EXCERPTED PASSAGE
--*--

Although, AUD/USD pushed higher to the 2016 highs, the pair is forecasted to remain at 0.74 by Q2'2016, at around 0.72 by Q3'16 and travel towards 0.67 by the end of H2 of 2016.

Hedging Advice:

Overview: Investor thinks that the market will considerably be volatile within a broader band and also thinks that the AUD/USD would experience considerable downside risks in the long term.

We reckon this downside FX risks and advocate Put Ratio back Spreads to stay hedged to mitigate these risks in long run.

Two main reasons to prefer this strategy, firstly, this would serve as a better and economical strategy over any other as it contain more longs in puts and less shorts in puts.

Secondly, as and when IVs spike the longs in puts would likely serve hedging objectives as the premiums are directly proportionate to the underlying dips.

So the potential threat for FX receivables would be blocked by more number of longs. If it doesn't dip substantial on expiration you would still have entered the trade with reduced cost as you write ITM strikes. Because it is holder's right but not the obligation.

--*--

ENTRIES
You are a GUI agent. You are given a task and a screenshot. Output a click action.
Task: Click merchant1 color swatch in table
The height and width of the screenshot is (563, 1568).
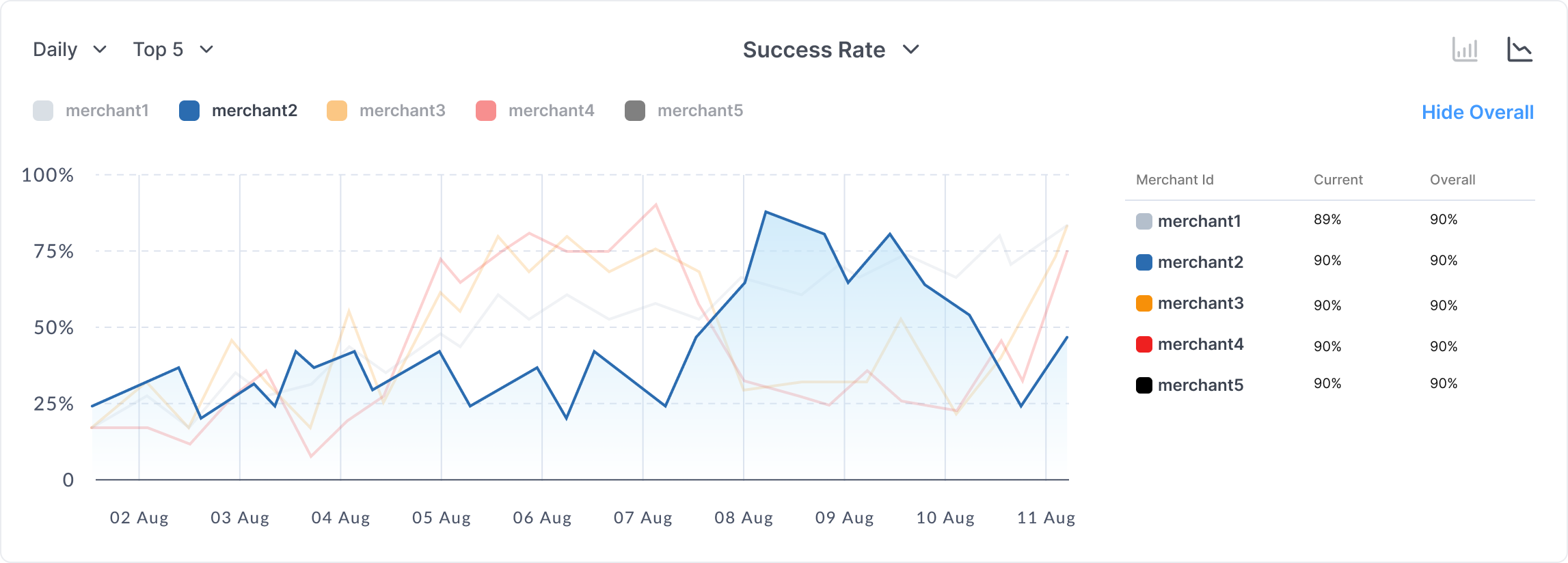point(1144,221)
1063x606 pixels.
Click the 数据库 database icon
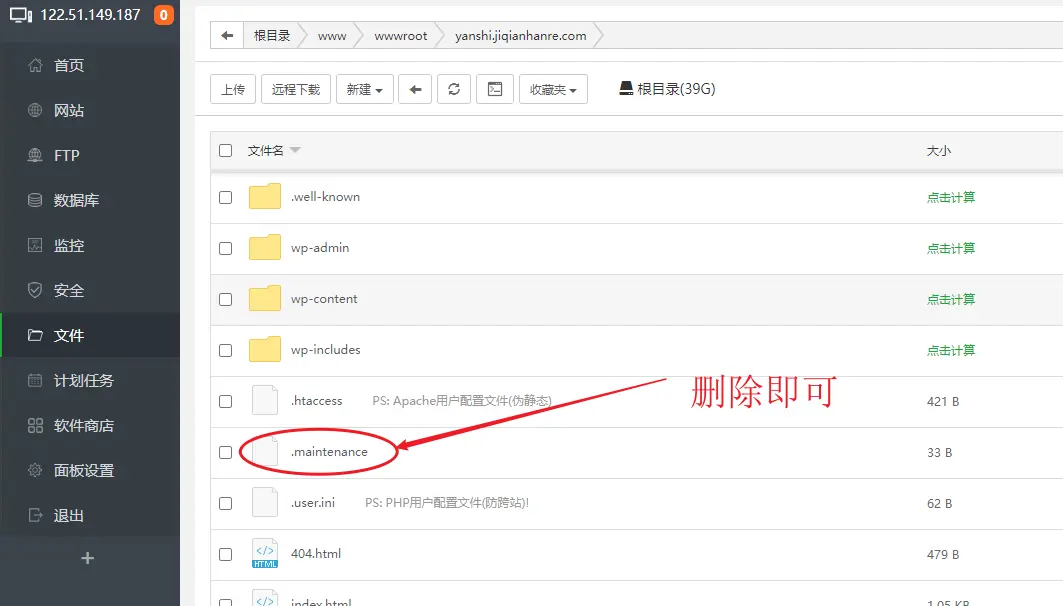click(x=34, y=200)
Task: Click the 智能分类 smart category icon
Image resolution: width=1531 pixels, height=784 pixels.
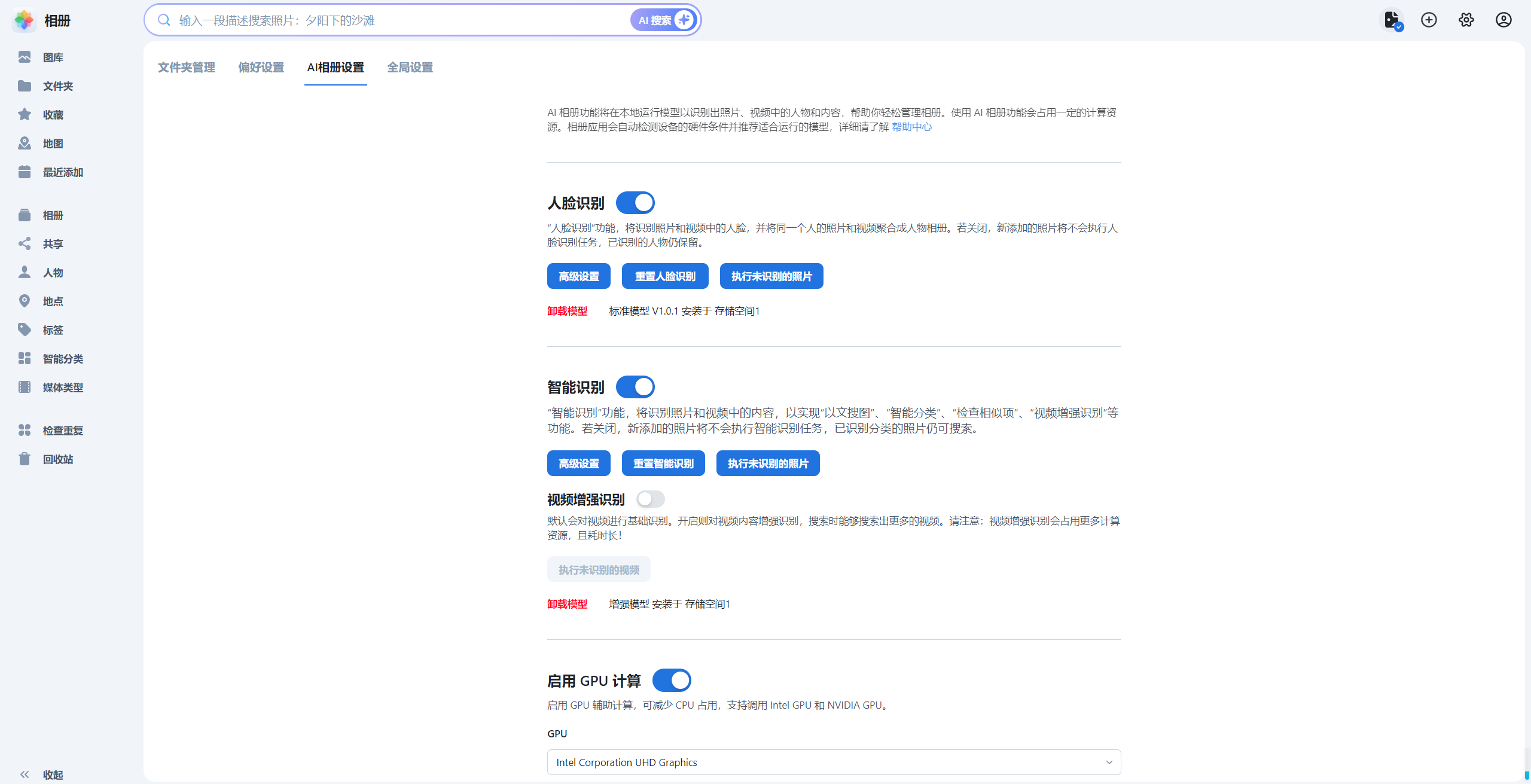Action: 25,359
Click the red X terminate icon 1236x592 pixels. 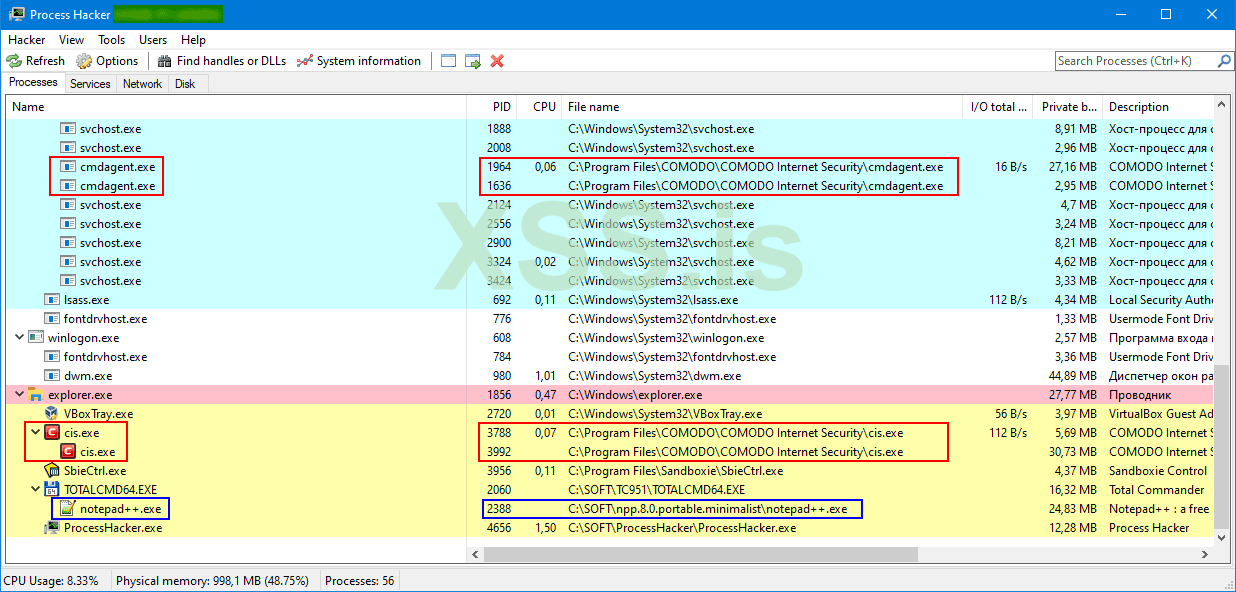tap(497, 61)
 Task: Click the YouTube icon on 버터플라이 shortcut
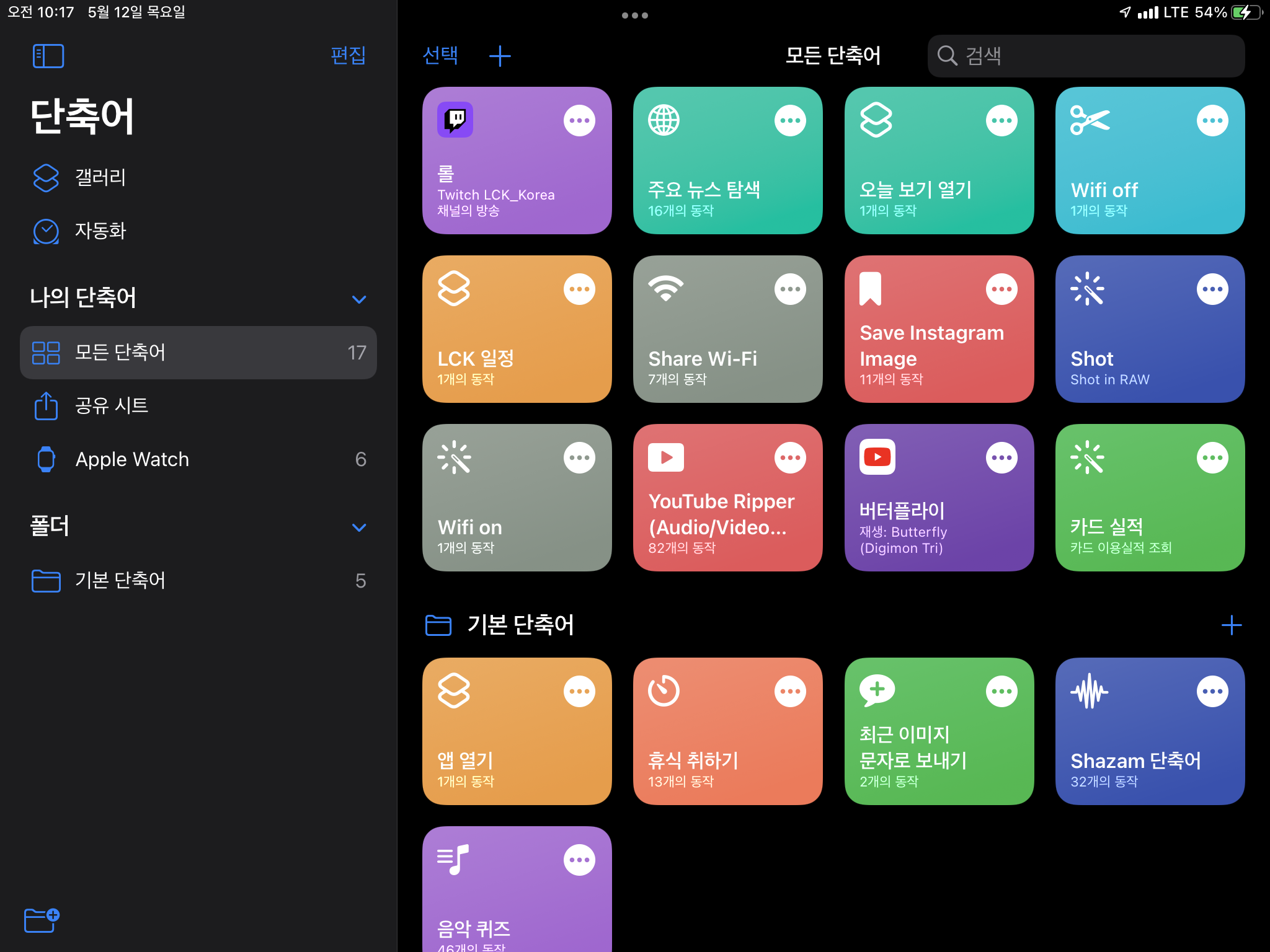pos(877,457)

--*--

Condense the paragraph of the AUD/USD hedging passage that begins "Overview: Investor thinks" into one shorter sentence that keeps its main facts. The items have nothing to do with this.

The investor expects the market to be quite volatile within a broader band and sees considerable long-term downside risk for AUD/USD.